=== Texte ===

Pour OCP, il fallait à la fois regagner la confiance des gens et co-construire l’environnement (entre autres : développement du tissu économique local, amélioration du cadre de vie et promotion de l’employabilité des jeunes). Il voulait insuffler des actes durables en symbiose avec la stratégie du Groupe et les besoins des territoires. OCP a donc lancé le programme OCP skills.

Ce programme aspire à matérialiser la notion de la création de la valeur ajoutée partagée. Il répond intelligemment aux objectifs stratégiques cumulés de OCP: doubler la capacité et tripler la production d’engrais en répondant aux attentes des territoires. Ce programme concerne le recrutement de 5 800 salariés dans l’ensemble des métiers de l’OCP et l’accompagnement formateur d’environ 15 000 jeunes pour renforcer leur employabilité. Ce dispositif ambitieux qui privilégie les enfants d’agents retraités et les jeunes des zones limitrophes est aussi orienté vers le soutien des jeunes entrepreneurs porteurs de projets ainsi qu’aux acteurs associatifs.

Toujours dans le cadre du programme OCP Skills, OCP a lancé une batterie de projets dédiés à l’emploi et à la formation au niveau de ses sites à travers les OCP Skills Centers. Ces centres de formation sont conçus pour préparer des porteurs de projets, des responsables d’associations et des dirigeants de PME/TPE à la professionnalisation de leurs métiers et projets. Il s’agit principalement de former et d’encadrer les acteurs locaux susceptibles de créer des emplois, de produire des richesses et de participer au développement local.

=== Données ===

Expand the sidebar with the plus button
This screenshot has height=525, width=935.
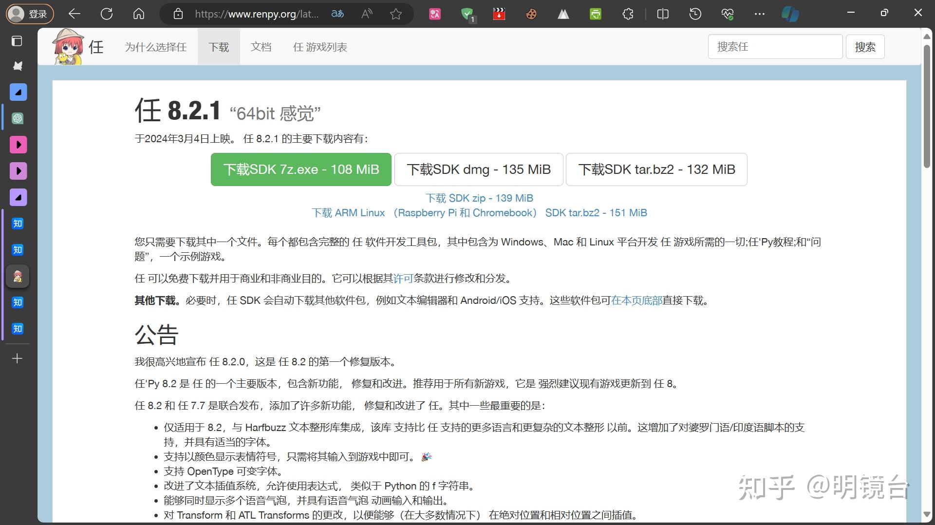click(x=18, y=359)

===

§ Problèmes à résoudre:
1 > D'après le texte sur le programme OCP Skills, quels publics les OCP Skills Centers préparent-ils à la professionnalisation de leurs métiers et projets ?
2 > Veuillez poursuivre le texte sur le programme OCP Skills à partir de sa dernière phrase.

§ Réponses:
1 > Les porteurs de projets, les responsables d'associations et les dirigeants de PME/TPE.

2 >
Ce programme montre la volonté de OCP de mettre en place un modèle novateur de la RSE. Mais il faut noter que la traduction de cette volonté en termes managérial et organisationnel, afin d’en faire une culture maison et une marque de fabrique n’est pas aussi simple à atteindre.

L’enjeu managérial RSE

L’évolution de OCP vers une RSE proactive est passée par le renforcement de la place accordée à cette question aussi bien dans le discours que dans les pratiques. La RSE est aujourd’hui caractérisée par l’engagement de la Direction générale et la multiplicité des instances, tant en termes d’objectifs qui lui sont assignés que d’acteurs concourant à les mettre en œuvre.

Au niveau organisationnel, OCP a opté pour la multiplication des instances : une Direction développement durable (DDD) au niveau du Groupe, des DDD au niveau de chaque site, des centres de proximité et la Fondation OCP.

La DDD du groupe s’est vu confier le développement d’une stratégie environnementale et RSE pour OCP. Au niveau environnemental, la nouvelle direction a conservé le volet environnement sur lequel OCP était fortement engagé. Quant au niveau de la responsabilité sociétale, la DDD a été amenée à réfléchir à une stratégie de réconciliation de OCP avec son environnement par le développement du tissu économique local, l’amélioration du cadre de vie et la promotion de l’employabilité des jeunes.

Les sites DDD travaillent sur deux axes : faire des propositions stratégiques et aider à l’opérationnalisation des stratégies développement durable d’une part, maintenir les actions sociales au niveau des sites d’autre part. Les sites DDD sont censés donc jouer le rôle de managers de proximité. Ils sont amenés à devenir à la fois, conseillers, mobilisateurs et mandataires.

Les centres de proximité expriment la volonté de la DDD du groupe d’être ancrée physiquement dans les territoires OCP et d’avoir ses propres instances sur les sites. Cinq centres ont été prévus pour créer cette dynamique. Ils ont pour mission l’écoute et le dialogue, le complément de formation dans le cadre du « plein potentiel », les activités d’incubation et l’interaction avec la société.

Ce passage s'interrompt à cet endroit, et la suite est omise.